Ein Raum für mich allein und eine Türe zur Welt
Mariann Bühler 11.10.2025

Inmitten sprachlicher Vielfalt und politischer Geschichten entsteht ein Nachdenken darüber, was Privileg bedeutet – und was es heisst, eine gemeinsame Sprache zu finden.
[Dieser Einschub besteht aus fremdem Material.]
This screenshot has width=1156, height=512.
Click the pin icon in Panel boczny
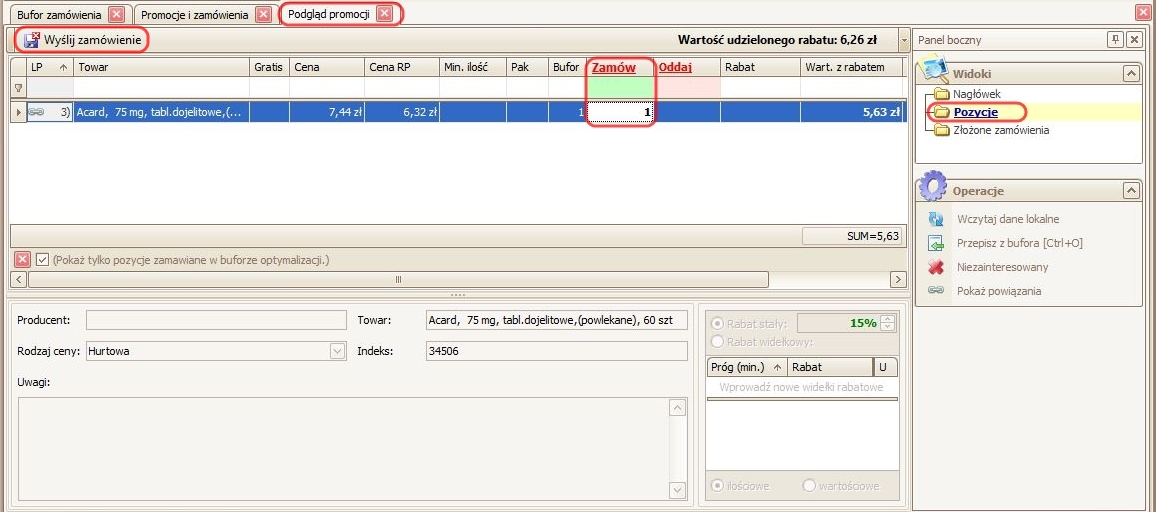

Die nächsten drei Monate bin ich Stipendiatin am Rande von Berlin. Hier darf, soll, will ich an meinem nächsten Buch schreiben. Vor zwanzig Jahren habe ich schon einmal ein halbes Jahr in dieser Stadt gelebt. Sie hat sich verändert: Auf den Brachen von damals stehen heute Hochhäuser und Einkaufszentren, die Lücken im Stadtbild sind verschwunden. Die Unterschiede zwischen arm und reich sind noch sichtbarer geworden, nicht nur in der Architektur, auch in den Menschen ohne Wohnung. Ihr einziger Raum ist der öffentliche.
Eine vielsprachige WG
Ich hingegen habe einen Raum für mich allein. Wenn ich am Morgen aufstehe und darauf warte, dass der Kaffee in meine Tasse läuft, kommen Z. und D. in die Küche. Z. ist erst eins und spricht noch nicht, ich gehe darum davon aus, dass er Schweizerdeutsch versteht. Zu D. sage ich «good morning», weil ich kein Ungarisch kann. K. spricht Schweizerdeutsch, T. würde das meiste verstehen. Mit P. spreche ich Englisch, obwohl sie ganz gut Deutsch versteht. A. spricht auch Englisch. Es hat einen Moment gedauert, bis ich mich an den persischen Klang gewöhnt habe, der auch eigenartige Dinge mit der Satzstellung macht. M. und ich haben anfangs Englisch gesprochen, bis wir freudig festgestellt haben, dass wir uns auf Französisch besser verstehen. N. schreibt Französisch, spricht aber so gut Englisch, dass ich mein rostiges Schulfranzösisch wieder einpacken kann. Wir tasten uns in dieser vielsprachigen WG aneinander heran, sind froh, dass wir gemeinsame Sprachen haben, in denen wir uns unsere Leben erzählen können, unsere Erlebnisse in dieser grossen Stadt, die grossen Fragen stellen, die der Blick in die weite Welt aufwirft.
Wir unterscheiden uns nicht nur in unseren Sprachen, auch in unserem Alter, unseren Geschlechtern, unserer Herkunft. A. weiss, was Krieg ist, er ist an der Grenze zu Afghanistan aufgewachsen. N. hat in einer Werbeagentur in Abidjan gearbeitet, bevor ein französischer Verlag sein Buch herausgegeben hat. C., der vor ein paar Tagen abgereist ist, hat über Entwicklungen in den USA erzählt, die mir Angst machen.
Einstehen für das, was zählt
Hier wird mir besonders deutlich bewusst, in was für ein privilegiertes Leben ich per Zufall hineingeboren bin. «Ich habe in meinem bisherigen Leben ein grosses Mass an Sicherheit und Freiheit erfahren», sage ich zu meinem Besuch auf der Terrasse und dann erzähle ich von meinen Mitstipendiat*innen, die in fremden Ländern wohnen, weil in ihren Herkunftsländern kein sicheres Leben möglich ist.
Mein Besuch nickt und sagt einen einzigen treffenden Satz: «Diese Geschichten zeigen einem, wofür es sich einzustehen lohnt.» Ich weiss bisweilen nicht wie, aber dafür einstehen will ich. Ein Anfang ist vielleicht das Zuhören, eine gemeinsame Sprache zu finden, auch wenn das nicht auf Anhieb klappt.
Und wenn die gemeinsame Sprache nicht schon da ist, eine erlernen. So hat eine Freundin gestern einen Sprachkurs begonnen. Sie will Ungarisch lernen. Nach dem Kurs hat sie mir geschrieben: «Weisst du, als wir zu Beginn ungarische Wörter gesammelt haben, die wir kennen, hast du sofort bemerkt, wer durch eine geliebte Person mit der Sprache verbunden ist.» Ich bin gespannt, welche Wörter ich hier lerne.
Mariann Bühler ist Autorin und Literaturvermittlerin. Sie schreibt 2025 als Gastautorin für das Pfarreiblatt Sursee.